A few nights ago, Ana crossed illegally into the United States from Guatemala. Her husband paid a coyote $4,000 to smuggle Ana and their son through the lowland jungles of southern Mexico, up the San Pedro river to the Texas border.
“A gang was after us,” Ana says in a daze, digging her knuckles into her cheeks to stay awake. She and her child were just released from a 48-hour stay at a detention center where it was too cold to sleep.
“[The gang] wanted us to give them money from our shop. They hurt other people we know if they did not pay. They said they would hurt us. And,” Ana sighs, “we believed him.” Other family members and neighbors vouched for the coyote. If they paid him in dollars, he would not rob and abandon them. He would not hand her over to the Zetas, one of Mexico’s most violent gangs.

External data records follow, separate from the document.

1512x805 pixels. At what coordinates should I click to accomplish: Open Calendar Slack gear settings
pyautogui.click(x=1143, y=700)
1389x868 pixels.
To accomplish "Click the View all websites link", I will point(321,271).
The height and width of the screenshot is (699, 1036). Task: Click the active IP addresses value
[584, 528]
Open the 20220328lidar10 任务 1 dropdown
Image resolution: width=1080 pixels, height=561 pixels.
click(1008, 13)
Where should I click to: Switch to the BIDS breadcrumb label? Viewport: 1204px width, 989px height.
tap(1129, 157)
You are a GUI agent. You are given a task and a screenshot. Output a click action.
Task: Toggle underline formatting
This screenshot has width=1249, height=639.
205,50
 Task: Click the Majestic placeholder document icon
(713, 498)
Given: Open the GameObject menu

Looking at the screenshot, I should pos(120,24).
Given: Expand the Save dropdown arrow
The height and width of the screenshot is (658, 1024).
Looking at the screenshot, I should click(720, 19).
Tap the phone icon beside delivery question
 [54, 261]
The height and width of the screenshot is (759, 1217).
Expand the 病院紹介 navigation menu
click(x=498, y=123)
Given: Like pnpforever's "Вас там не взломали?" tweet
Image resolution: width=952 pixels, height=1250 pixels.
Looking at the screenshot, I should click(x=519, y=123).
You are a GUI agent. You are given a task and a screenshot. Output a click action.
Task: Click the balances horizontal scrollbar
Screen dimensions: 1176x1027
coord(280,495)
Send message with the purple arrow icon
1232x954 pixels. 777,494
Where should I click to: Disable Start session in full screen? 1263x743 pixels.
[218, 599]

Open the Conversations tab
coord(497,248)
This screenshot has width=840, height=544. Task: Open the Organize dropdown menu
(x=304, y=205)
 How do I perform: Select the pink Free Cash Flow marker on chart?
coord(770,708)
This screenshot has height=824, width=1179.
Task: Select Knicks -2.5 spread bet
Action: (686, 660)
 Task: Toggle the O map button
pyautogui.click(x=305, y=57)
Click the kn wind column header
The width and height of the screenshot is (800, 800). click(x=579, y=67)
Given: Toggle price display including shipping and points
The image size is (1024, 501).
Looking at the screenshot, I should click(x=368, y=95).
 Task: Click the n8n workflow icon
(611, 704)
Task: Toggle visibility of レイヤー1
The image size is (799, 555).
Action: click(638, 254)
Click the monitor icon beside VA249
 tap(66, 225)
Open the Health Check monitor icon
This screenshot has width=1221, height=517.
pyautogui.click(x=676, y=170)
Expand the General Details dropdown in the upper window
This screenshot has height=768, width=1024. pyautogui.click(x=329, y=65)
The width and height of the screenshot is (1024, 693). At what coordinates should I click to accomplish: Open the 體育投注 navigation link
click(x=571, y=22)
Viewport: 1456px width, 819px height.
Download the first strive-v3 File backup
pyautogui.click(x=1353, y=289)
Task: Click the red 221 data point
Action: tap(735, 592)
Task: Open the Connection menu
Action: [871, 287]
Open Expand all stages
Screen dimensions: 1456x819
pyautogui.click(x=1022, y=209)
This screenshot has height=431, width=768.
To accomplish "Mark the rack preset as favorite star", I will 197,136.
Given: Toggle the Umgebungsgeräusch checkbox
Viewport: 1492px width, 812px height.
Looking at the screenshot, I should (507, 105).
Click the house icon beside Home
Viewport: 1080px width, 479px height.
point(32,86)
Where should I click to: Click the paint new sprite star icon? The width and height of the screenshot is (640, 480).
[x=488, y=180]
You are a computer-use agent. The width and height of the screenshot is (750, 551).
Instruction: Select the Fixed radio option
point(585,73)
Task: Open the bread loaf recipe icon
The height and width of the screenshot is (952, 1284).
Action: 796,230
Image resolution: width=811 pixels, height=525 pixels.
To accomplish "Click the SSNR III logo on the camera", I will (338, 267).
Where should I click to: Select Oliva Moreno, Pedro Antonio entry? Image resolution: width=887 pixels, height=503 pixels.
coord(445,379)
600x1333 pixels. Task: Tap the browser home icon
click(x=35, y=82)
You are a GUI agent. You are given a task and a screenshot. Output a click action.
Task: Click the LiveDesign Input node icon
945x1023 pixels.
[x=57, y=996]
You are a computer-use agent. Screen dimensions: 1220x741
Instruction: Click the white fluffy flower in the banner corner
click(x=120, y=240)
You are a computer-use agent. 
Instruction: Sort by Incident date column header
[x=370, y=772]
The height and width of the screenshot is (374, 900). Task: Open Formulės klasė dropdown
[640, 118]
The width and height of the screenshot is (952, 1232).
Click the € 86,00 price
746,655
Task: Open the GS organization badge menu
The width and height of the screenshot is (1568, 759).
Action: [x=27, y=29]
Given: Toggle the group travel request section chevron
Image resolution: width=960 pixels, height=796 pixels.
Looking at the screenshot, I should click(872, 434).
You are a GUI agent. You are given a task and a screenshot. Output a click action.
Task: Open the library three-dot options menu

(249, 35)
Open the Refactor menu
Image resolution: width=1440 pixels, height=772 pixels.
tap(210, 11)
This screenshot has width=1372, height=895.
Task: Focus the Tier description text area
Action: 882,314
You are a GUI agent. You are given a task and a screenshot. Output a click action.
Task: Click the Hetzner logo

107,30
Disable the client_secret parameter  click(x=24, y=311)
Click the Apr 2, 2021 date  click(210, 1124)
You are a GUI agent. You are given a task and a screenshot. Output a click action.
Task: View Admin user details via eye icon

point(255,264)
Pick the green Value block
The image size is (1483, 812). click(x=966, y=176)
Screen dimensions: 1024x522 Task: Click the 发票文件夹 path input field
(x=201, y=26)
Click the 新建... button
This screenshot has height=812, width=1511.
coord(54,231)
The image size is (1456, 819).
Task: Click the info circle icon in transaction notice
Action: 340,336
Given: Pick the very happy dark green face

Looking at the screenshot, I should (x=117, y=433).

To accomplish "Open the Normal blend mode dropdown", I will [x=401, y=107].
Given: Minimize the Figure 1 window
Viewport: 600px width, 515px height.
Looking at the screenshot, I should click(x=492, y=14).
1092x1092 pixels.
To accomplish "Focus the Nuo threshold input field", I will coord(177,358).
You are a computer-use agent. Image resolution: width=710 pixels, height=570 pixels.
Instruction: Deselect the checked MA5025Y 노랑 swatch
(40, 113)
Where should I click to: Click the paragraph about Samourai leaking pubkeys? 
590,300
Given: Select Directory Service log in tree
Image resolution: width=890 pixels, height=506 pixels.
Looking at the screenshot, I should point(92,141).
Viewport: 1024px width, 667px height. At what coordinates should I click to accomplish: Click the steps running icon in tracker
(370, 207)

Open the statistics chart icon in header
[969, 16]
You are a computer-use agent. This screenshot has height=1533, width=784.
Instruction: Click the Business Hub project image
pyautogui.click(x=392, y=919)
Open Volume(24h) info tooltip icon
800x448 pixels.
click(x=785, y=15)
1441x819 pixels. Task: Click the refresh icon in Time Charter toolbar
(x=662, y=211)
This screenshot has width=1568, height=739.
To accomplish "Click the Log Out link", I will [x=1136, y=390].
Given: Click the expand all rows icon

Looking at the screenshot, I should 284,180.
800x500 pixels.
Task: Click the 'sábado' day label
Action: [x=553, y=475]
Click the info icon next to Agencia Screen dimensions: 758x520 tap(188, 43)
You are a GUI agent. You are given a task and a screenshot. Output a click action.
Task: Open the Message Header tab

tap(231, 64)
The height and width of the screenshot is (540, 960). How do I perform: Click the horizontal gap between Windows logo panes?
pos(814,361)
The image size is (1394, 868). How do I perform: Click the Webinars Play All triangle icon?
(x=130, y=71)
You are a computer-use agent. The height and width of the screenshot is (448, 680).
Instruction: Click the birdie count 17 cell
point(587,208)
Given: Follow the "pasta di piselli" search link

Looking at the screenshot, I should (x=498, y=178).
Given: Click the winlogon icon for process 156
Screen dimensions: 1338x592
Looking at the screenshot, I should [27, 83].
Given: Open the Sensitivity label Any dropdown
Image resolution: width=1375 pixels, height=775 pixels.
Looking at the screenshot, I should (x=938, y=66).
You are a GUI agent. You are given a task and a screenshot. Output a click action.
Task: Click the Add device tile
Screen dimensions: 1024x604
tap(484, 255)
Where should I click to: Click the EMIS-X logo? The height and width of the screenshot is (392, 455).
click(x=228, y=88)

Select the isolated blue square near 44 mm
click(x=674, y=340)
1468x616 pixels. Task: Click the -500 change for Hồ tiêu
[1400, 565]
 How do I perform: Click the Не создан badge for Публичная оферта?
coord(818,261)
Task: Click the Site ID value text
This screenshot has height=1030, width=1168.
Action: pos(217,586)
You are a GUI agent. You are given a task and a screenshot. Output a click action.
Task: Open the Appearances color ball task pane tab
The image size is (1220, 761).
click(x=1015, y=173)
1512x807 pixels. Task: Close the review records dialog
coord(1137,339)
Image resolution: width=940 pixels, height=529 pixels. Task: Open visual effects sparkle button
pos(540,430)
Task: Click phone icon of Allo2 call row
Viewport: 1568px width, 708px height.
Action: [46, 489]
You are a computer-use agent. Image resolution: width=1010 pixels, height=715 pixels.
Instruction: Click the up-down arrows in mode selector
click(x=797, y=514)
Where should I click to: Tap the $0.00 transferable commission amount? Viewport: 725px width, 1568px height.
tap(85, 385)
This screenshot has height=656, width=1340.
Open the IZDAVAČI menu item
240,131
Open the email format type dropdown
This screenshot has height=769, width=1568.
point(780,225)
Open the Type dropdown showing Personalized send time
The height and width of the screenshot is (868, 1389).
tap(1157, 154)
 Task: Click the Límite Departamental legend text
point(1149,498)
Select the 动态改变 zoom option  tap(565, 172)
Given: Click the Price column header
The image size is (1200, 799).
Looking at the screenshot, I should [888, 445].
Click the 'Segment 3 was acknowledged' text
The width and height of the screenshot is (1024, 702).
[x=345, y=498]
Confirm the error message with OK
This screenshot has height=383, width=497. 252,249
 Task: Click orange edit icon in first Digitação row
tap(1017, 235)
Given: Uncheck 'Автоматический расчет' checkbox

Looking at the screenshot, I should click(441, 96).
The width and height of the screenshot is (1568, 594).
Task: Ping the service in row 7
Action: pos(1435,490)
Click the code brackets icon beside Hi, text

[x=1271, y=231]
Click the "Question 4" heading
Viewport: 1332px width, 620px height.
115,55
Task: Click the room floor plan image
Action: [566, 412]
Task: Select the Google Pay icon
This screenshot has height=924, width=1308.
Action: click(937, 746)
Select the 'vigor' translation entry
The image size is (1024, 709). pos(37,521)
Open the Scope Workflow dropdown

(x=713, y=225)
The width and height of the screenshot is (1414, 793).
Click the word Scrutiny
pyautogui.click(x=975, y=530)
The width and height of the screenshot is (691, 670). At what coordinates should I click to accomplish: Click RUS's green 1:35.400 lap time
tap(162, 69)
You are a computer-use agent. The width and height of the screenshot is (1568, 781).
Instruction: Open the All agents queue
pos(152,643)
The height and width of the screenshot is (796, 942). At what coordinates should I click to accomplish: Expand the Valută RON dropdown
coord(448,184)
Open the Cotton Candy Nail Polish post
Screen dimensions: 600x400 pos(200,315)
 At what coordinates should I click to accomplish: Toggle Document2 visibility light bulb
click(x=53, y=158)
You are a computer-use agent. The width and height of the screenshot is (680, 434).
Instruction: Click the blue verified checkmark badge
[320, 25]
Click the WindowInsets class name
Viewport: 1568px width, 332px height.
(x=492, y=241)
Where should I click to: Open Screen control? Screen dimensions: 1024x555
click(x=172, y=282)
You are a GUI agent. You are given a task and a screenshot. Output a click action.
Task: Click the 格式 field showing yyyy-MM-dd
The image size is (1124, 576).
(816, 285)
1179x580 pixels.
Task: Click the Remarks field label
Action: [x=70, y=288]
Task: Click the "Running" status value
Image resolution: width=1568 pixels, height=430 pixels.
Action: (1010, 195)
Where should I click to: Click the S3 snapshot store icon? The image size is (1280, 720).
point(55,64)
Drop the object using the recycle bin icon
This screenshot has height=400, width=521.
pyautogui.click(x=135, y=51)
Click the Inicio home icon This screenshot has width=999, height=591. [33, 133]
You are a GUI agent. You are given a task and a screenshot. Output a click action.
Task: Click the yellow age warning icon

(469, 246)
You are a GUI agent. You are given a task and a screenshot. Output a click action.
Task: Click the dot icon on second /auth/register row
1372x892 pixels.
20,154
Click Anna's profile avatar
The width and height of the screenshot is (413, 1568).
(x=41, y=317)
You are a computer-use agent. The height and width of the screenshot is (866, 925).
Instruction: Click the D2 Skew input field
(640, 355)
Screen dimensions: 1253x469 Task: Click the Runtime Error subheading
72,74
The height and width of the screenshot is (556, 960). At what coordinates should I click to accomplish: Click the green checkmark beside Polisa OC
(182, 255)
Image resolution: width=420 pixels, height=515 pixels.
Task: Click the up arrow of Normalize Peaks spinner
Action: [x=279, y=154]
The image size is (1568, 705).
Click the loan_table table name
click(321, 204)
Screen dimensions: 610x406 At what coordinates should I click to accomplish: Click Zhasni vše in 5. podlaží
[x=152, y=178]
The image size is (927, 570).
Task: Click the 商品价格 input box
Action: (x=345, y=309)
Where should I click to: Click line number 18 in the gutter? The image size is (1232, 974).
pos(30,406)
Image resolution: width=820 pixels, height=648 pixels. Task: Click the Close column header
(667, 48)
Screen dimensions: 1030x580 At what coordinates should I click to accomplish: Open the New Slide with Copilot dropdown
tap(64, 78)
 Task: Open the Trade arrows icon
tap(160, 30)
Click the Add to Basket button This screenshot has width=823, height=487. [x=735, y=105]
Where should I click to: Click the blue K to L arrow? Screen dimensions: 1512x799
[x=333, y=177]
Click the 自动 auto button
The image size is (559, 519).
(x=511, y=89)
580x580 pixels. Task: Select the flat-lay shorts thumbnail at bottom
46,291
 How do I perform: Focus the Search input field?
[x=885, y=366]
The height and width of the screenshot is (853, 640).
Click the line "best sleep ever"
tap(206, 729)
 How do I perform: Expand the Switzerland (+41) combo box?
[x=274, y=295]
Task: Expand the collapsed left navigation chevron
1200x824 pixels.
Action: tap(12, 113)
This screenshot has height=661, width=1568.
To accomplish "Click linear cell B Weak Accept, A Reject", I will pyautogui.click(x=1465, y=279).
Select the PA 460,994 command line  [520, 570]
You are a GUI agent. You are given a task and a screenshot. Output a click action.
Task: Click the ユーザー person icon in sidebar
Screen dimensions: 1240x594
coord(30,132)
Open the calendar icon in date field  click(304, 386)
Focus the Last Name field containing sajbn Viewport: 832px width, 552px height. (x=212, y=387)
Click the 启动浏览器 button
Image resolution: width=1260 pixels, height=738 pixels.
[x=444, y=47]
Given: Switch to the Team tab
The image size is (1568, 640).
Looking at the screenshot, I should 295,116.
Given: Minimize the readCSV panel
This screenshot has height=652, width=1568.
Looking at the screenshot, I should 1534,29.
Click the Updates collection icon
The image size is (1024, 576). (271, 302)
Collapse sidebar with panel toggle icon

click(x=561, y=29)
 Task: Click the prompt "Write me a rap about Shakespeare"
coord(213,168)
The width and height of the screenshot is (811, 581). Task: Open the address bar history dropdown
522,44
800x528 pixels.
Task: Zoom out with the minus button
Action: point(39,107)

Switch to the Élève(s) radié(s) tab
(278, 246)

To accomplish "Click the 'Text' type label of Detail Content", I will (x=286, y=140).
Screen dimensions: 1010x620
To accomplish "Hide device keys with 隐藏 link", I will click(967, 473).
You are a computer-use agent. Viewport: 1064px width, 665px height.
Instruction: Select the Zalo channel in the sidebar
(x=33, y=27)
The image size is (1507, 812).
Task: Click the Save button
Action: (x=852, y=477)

The coyote shepherded Ana, her son, and nine other migrants from Guatemala along a 2,000 mile van route through Mexico, hiding them in cramped stash houses along the way. Ana felt secure with the coyote until the last leg of their trip, when they boarded his motorboat. Three hours in, the boat broke down on a remote bend of the San Pedro river. When the coyote announced he would be setting off on foot to get help, Ana began to panic. “That’s when I was sure we were going to die,” she recalls. “I thought my baby would die first, and then I would kill myself.”